Amuse bouche: a pissaladière:open-faced onion tart with veal, black olives, spinach, and paremesan
First course:
FIlet of duck en croutte, with chantrelles
S econd course:
Salad with crayfish and parmesan, asparagus, fava beans and green beans
Third course:
Cream of new pea soup
Fourth course:
Fois gras with roasted orange and asparagus
Fifth course:
Gamberoni (the best!) with roasted lemon and baby artichokes
Sixth course:
Lobster with homemade pasta
Seventh course:
Sole with asparagus and asparagus cream (one of the best courses on our trip and clearly one of the best fish courses!)
Eighth course:
Lamb with with cocoa beans and cepes from Spain
Ninth course:
Strawberries Napoleon with white cheese sorbet
Tenth course:
Dark chocolate tart and coffe ice cream
White: 2001 Clos St. Vincent -- pale god, sweet gasoline (does petrol sound better?), mineral and tropical fruit. It's a verementino, produced in extremely small quantities in Bellet near Nice.
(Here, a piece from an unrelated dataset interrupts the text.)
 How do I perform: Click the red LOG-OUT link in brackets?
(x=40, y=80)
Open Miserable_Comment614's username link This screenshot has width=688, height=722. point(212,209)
Red: 2003 Clos St. Vincent -- from the Folle noir grape (??): red fruit, primarily che rries, nicely integrated tannins with a hint of oak
Before the women reading this get ready to shoot, I was only kidding about my wife's notes. I was the one who dropped the ball here by not writing down my impressions minute by minute. Well, I have only one review to go, and I think my career as a restaurant critic is short-lived at best. But please, take a leap of faith and trust me on Hostelleire Jerome. It's fantastic!
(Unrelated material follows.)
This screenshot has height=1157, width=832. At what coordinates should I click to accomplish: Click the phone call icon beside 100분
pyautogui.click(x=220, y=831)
Jean, I am not saying that this is the case with all restaurants. I found this to be particularly true with Hotel Restaurants in Nice along the Promenade des Anglais. One of the Maitre de..told me that in many hotel (even 4**** ones) there is relatively little business in winter, and they us a sous-Chef or one of lower reputation. Naturally this is not the case with places like the Chevre d'Or, etc.
BP Chuck
on the contrary, chuck--there are restaurants on the côte d-'azur to which we return every visit: le feu follet in mougins, l'écurie in vieux nice, café turin in nice, and quite a few others. the same chefs have been there for years, the restaurants being family-run places. that's probably why we keep going back.
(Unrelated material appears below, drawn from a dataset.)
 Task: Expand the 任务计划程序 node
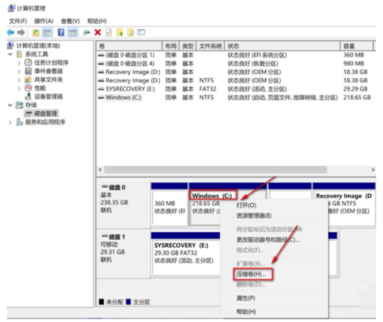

I think it is not easy to suggest a good restaurant on the Cote d'Azur, as many places are fairly seazonal, and hire the Chefs for the seazon only, and nex seazon hire a new one (or rather a different one. I remember in Nice the Westminter Concorde had an excellent restaurant, the next year ist was good, but not quite as good as the previous year, and also different. This is when I inquired about the reason when I found this out.
BP Chuck
the hotel restaurant was just a good, ordinary place. i think les palmiers is up along the main street of the village; the menu looked interesting.
Merci beaucoup, BP Jean.
The one in Bormes, could it be Les Palmiers? It seems to be a gastromic restaurant.
I know Le Lavandou isn't exactly the Côte d'Azur, it's in the Var but that name doesn't ring a bell with most people.
Myriam
we had two good meals in bormes-les-mimosas, in the hills above le lavandou. one was at the hotel/restaurant right at the front of the village--nice view down to the mediterranean, and a friendly (and appreciative), gourmand house cat. the other was an italian restaurant the name of which i can't recall. but b-l-m has quite a few good restaurants, and the village is charming. btw, i don't think le lavandou is actualy on the cote d'azur--that region is farther to the east (st-tropez, cannes, nice). it's a historical distinction rather than a geographic one.
Hi all,
After more than 20 years of absence we will go back to the Côte d'Azur (Le Lavandou more precisely) this June. Any good places to eat - at affordable prices bien sûr! - in the area Toulon - Grimaud (and inland)?
Thanks for any suggestions you might have.